Saved entries
◆ ◆ ◆ ◆
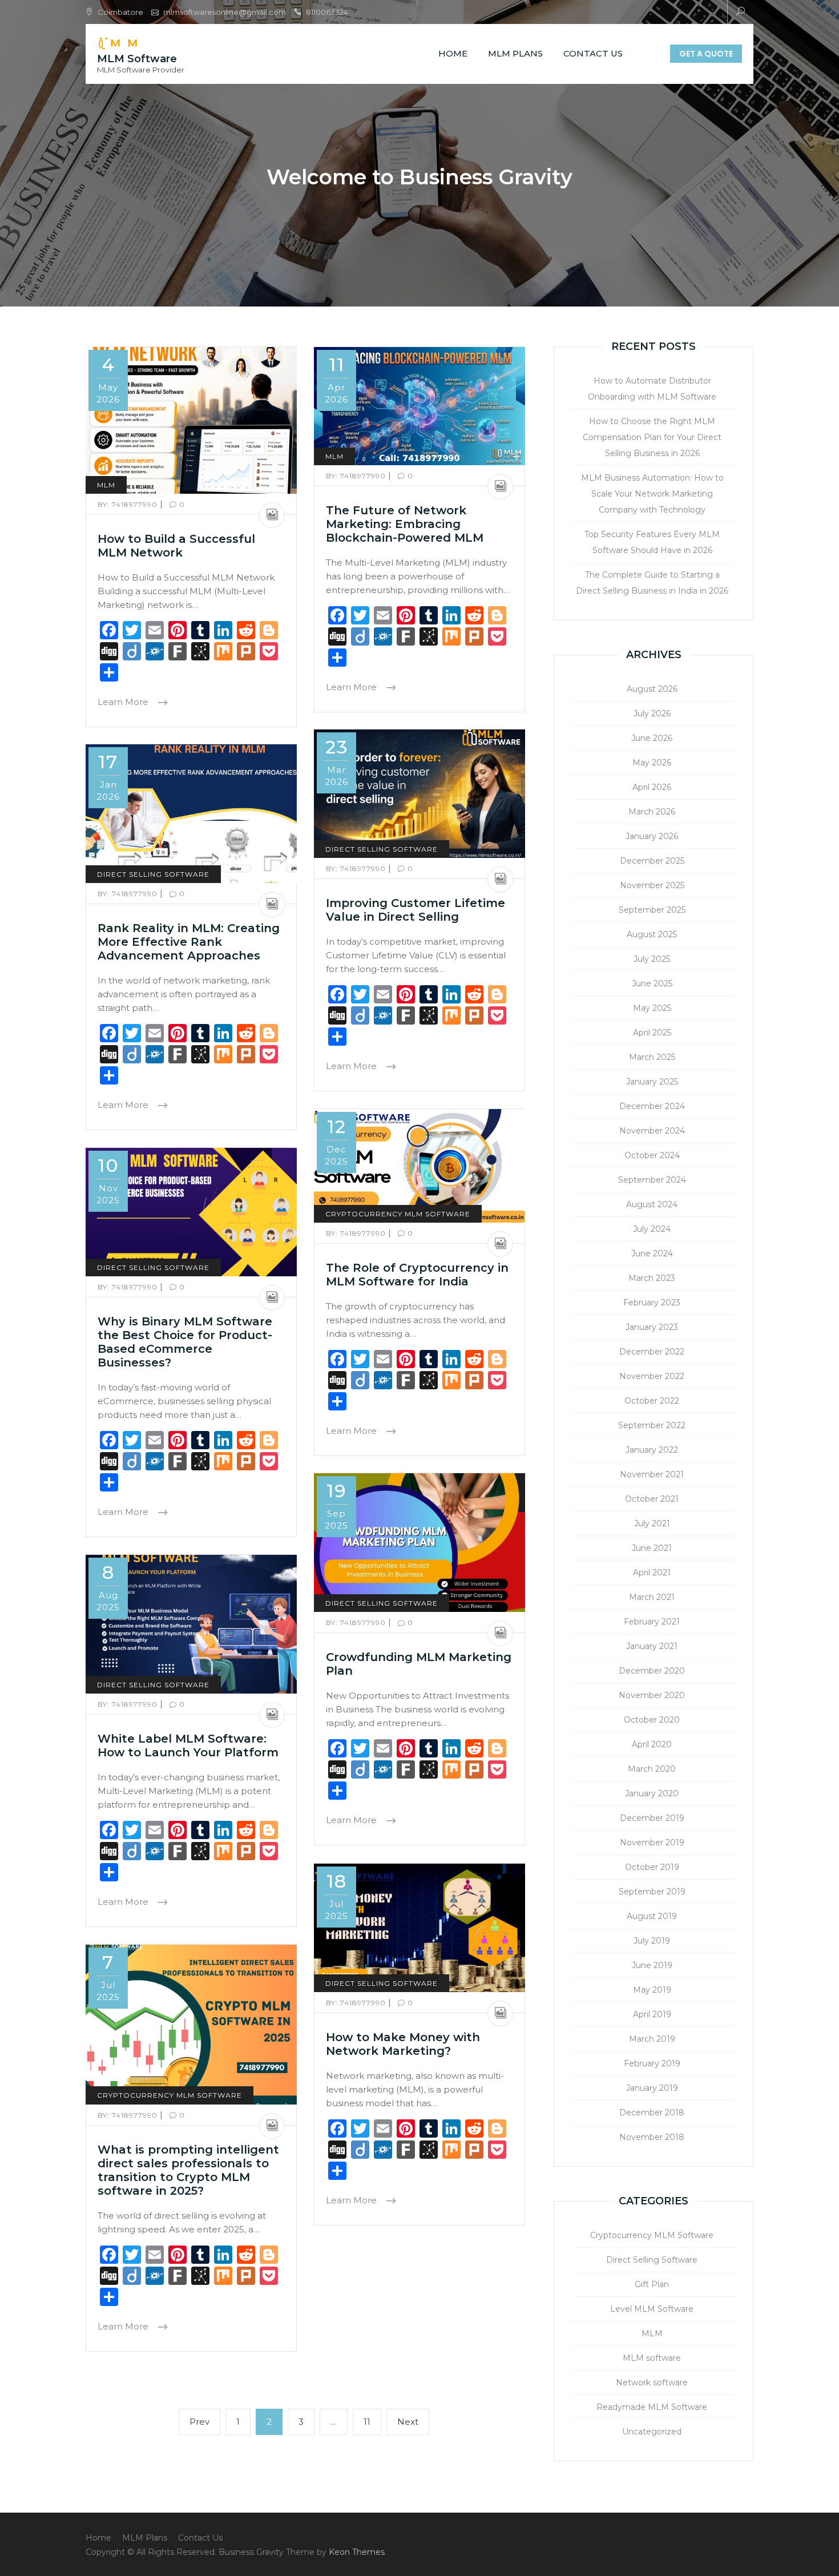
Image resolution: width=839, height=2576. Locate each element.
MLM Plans (515, 53)
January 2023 (652, 1327)
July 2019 (652, 1941)
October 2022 (651, 1401)
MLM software (652, 2358)
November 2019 (652, 1842)
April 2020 (652, 1744)
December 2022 (651, 1352)
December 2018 (651, 2112)
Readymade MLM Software (651, 2407)
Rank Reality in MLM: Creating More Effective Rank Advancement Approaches (189, 941)
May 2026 (651, 762)
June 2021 (652, 1548)
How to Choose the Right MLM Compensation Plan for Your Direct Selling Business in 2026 (652, 437)
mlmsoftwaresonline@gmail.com (224, 12)
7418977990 (129, 504)
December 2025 (652, 861)
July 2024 (652, 1229)
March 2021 (652, 1597)
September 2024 (652, 1180)
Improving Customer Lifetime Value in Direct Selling (415, 910)
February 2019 (652, 2063)
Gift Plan (652, 2284)
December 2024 (652, 1106)
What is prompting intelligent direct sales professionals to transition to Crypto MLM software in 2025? (188, 2170)
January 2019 (652, 2088)
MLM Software (137, 59)
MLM (106, 485)
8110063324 (327, 12)
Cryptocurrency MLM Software (397, 1214)
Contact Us (593, 53)
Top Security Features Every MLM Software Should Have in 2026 (652, 542)
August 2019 (652, 1916)
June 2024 (652, 1253)
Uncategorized (651, 2431)
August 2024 (651, 1204)
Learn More (124, 701)
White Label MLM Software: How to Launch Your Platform (188, 1745)
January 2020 (652, 1793)
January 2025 (652, 1082)
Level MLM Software (651, 2309)
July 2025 (652, 959)
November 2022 (651, 1376)
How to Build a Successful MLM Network (176, 545)
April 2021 (652, 1572)
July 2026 (652, 713)
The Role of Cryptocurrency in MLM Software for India (417, 1274)
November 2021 (652, 1474)
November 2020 (652, 1695)
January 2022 (652, 1450)
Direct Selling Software (381, 849)
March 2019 (652, 2039)
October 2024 (652, 1155)
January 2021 (651, 1646)
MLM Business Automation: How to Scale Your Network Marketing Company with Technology (652, 494)
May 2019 (652, 1990)
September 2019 (652, 1891)
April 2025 (652, 1032)
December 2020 (652, 1671)
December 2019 (652, 1818)
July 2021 (652, 1523)
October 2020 (652, 1720)
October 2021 (652, 1499)
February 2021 (652, 1621)
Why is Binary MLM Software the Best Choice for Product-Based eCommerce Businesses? (185, 1342)
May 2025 (652, 1008)
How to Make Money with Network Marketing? (403, 2044)
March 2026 (651, 812)
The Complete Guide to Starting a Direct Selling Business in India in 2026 (652, 583)
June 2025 (652, 983)
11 (367, 2425)
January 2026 (652, 836)
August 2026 (652, 689)
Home (452, 53)
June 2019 (652, 1965)
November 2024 (652, 1131)
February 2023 (651, 1302)
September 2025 (652, 910)
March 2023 (651, 1278)
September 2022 (651, 1425)
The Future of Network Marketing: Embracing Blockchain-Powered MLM (404, 524)
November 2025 (652, 885)
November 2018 (651, 2137)
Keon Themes (357, 2552)
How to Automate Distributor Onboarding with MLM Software (652, 389)
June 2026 (651, 738)
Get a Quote (706, 53)
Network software (652, 2382)
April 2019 (652, 2014)
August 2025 (652, 934)
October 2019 (652, 1867)
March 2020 (652, 1769)
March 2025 (652, 1057)
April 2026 (651, 787)
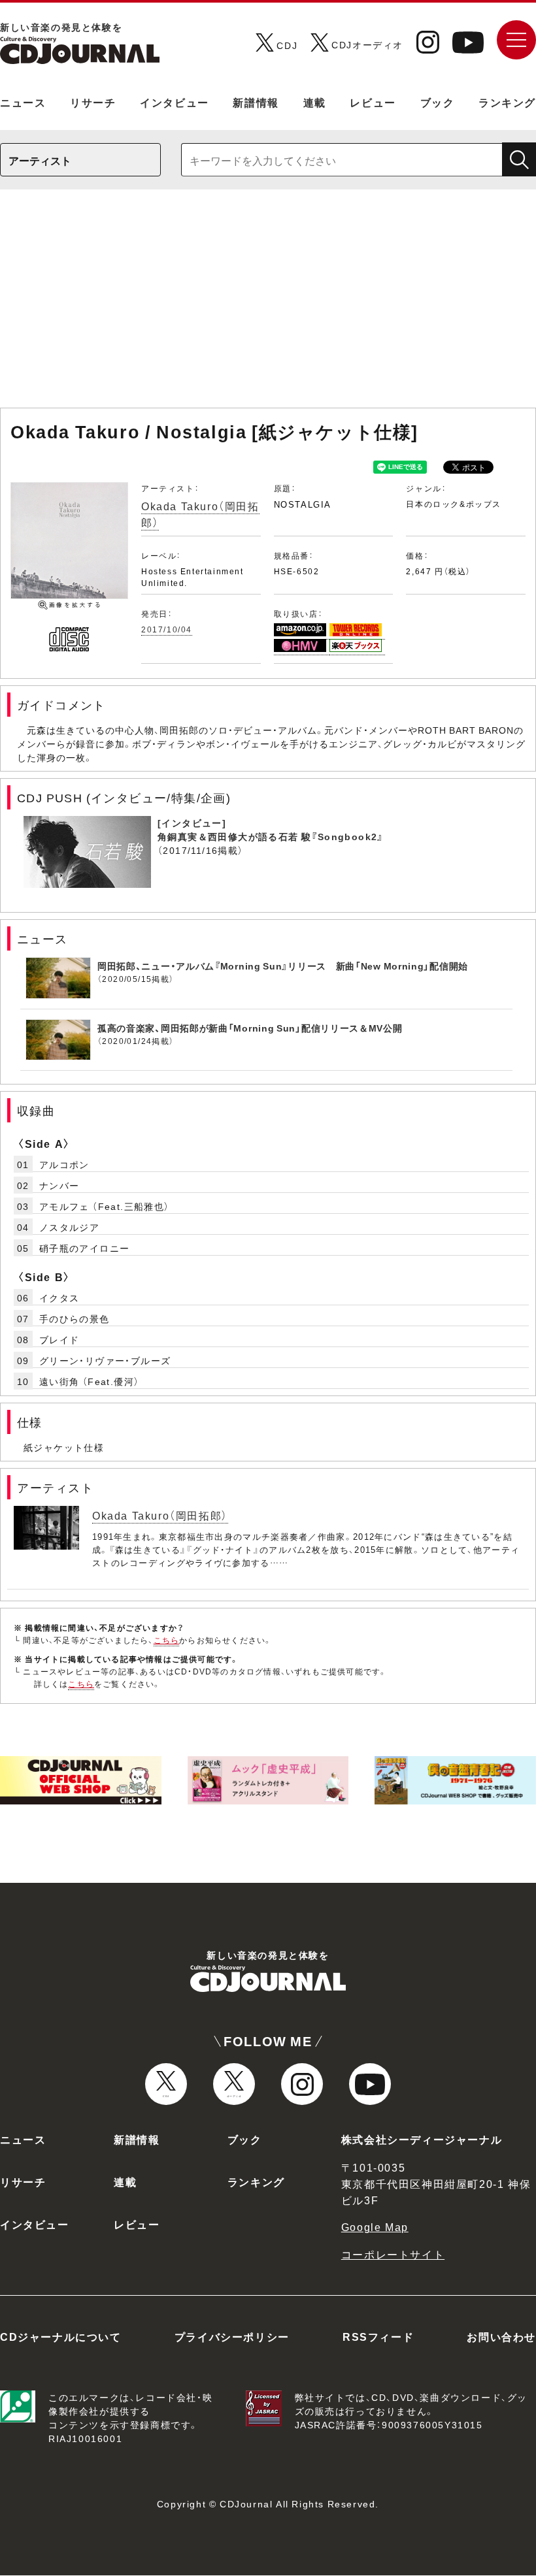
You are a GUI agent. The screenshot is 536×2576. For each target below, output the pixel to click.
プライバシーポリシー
◆ ◆ ◆ ◆
- YOUR INSTRUCTIONS -
Copy the records above exactly, beginning at the line that contains "White Label MLM" and stopping after the line that contains "June 2019 (652, 1965)".

- RESPONSE TO THE TASK -
White Label MLM Software: How to Launch Your Platform (188, 1745)
January 2020 (652, 1793)
January 2025 (652, 1082)
Level MLM Software (651, 2309)
July 2025 (652, 959)
November 2022 (651, 1376)
How to Build a Successful MLM Network (176, 545)
April 2021 (652, 1572)
July 2026 (652, 713)
The Role of Cryptocurrency in MLM Software for India (417, 1274)
November 2021 (652, 1474)
November 2020 (652, 1695)
January 2022 (652, 1450)
Direct Selling Software (381, 849)
March 2019 (652, 2039)
October 2024 (652, 1155)
January 2021 (651, 1646)
MLM Business Automation: How to Scale Your Network Marketing Company with Technology (652, 494)
May 2019 (652, 1990)
September 2019 (652, 1891)
April 2025 (652, 1032)
December 2020 (652, 1671)
December 2019 (652, 1818)
July 2021 (652, 1523)
October 2020 (652, 1720)
October 2021 (652, 1499)
February 2021 (652, 1621)
Why is Binary MLM Software the Best Choice for Product-Based eCommerce Businesses? (185, 1342)
May 2025 (652, 1008)
How to Make Money with Network Marketing? (403, 2044)
March 2026 (651, 812)
The Complete Guide to Starting a Direct Selling Business in India in 2026 (652, 583)
June 2025 (652, 983)
11 (367, 2425)
January 2026 (652, 836)
August 2026 (652, 689)
Home (452, 53)
June 2019 (652, 1965)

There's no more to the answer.